Тихий голос продолжает:
— Будь у меня даже тысяча жизней, я бы отдал их все до одной, отдал бы ради единственного, что может помочь русской революции и всему миру. Проклятое бессилие! Я замурован в четырех стенах!
Женщина шепотом отвечает:
— У меня бывает иногда такое чувство, будто я не человек, а птица или какое-нибудь четвероногое в человечьем облике; когда я бываю в саду или в поле, я больше чувствую себя дома, нежели когда нахожусь на партийном съезде. Вам я могу, пожалуй, это сказать: вы не сразу отметите измену социализму. Но вы ведь знаете, несмотря ни на что, я умру все-таки на своем посту: либо в одной из уличных схваток, либо в застенке…
Их доставили в находившийся в конце улицы большой отель, где расположился штаб гвардейской кавалерийской стрелковой дивизии. За ними гонялись уже много дней. На афишной тумбе, неподалеку от нашего дома, тоже висел плакат: «Убейте их!» А Шейдеман разорялся:
— Они уже давно не социал-демократы, ибо для социал-демократов святы законы демократии, против которой они восстали. Мы народ побежденный, и потому мы можем бороться только моральным оружием.
Святые законы и моральное оружие были сразу же применены с поразительным успехом. Тех, кого окружили убийцы, тогда лишь спросили, кто они такие. Капитан Пабст признался позднее на суде:
— Я спросил: «Вы госпожа Роза Люксембург?» На что она ответила: «Решайте, пожалуйста, сами». Тогда я сказал: «Судя по фотографии, это вы». — «Вы так говорите», — ответила она. — И он отвечал ему: ты говоришь. Ничто более не могло их спасти. В эти минуты решалась судьба не только этих двоих, решалась судьба тысяч людей, судьба всей страны. Много времени спустя начались мучительные «если бы»: что было бы, чего бы можно было избежать, если бы этому сумели тогда помешать. Не оставляла мысль о навсегда ушедших, о напрасно прожитых, об искалеченных жизнях.
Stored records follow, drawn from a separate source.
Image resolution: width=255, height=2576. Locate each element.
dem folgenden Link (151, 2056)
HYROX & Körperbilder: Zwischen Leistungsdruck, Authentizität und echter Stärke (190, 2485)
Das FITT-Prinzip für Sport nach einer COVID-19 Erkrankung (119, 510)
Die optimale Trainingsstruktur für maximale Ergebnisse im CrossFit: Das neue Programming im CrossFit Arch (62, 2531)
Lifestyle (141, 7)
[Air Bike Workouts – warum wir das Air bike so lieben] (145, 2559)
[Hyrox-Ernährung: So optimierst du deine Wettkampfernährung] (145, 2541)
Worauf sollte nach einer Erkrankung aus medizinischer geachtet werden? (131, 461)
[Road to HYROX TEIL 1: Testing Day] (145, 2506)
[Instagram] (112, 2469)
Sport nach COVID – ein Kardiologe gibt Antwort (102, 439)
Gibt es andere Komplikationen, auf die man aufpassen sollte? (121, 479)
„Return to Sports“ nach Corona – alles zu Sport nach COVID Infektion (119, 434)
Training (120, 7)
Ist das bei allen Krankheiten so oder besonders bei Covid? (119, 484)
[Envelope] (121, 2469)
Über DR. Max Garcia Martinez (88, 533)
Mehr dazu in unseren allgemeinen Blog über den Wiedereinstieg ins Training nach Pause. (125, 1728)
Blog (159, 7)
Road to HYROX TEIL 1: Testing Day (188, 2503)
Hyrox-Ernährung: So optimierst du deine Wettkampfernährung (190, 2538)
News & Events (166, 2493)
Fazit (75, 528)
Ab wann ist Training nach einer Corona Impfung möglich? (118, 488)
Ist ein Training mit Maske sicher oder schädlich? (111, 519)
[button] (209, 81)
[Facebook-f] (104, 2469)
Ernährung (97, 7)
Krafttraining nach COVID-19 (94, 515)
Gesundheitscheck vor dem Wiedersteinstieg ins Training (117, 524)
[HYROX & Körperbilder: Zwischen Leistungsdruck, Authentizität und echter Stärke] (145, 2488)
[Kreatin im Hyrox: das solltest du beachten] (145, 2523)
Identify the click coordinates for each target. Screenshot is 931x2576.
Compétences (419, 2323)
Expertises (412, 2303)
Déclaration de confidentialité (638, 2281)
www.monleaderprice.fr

Ни усилия природы, которая сотворила их, ни величие идеи, ни стечение счастливых обстоятельств, раскрывшее богатство их внутренней красоты, — ничто уже не могло спасти их, как не могли спасти «Накопление капитала», и направленные против войны воззвания, и тихие слова, дошедшие из тюремных камер; ни знание Баха («Вы непременно должны послушать «Страсти по Матфею». Ноты у меня были в военной тюрьме. Я играла эту вещь прежде. Не совсем легко разобраться — контрапункт и фуга. Сразу же с первой фразы: восьмиголосый хор и ведущая мелодия в контрапункте. Как только разглядишь волшебное сплетение, пьянеешь»), ни увлечение Гуго Вольфом («Ах, Сонечка…»), ни любовь к человеку и ко всему живому, к поэзии и цветам. Они были обречены.
4
Из протокола допроса обвиняемых:
— У меня есть еще несколько вопросов относительно удара прикладом. Насколько серьезной вы считали рану?
— Вовсе не считал серьезной. Потому что он подался вперед, схватился руками за рану и только сказал: «Надо же, кровь».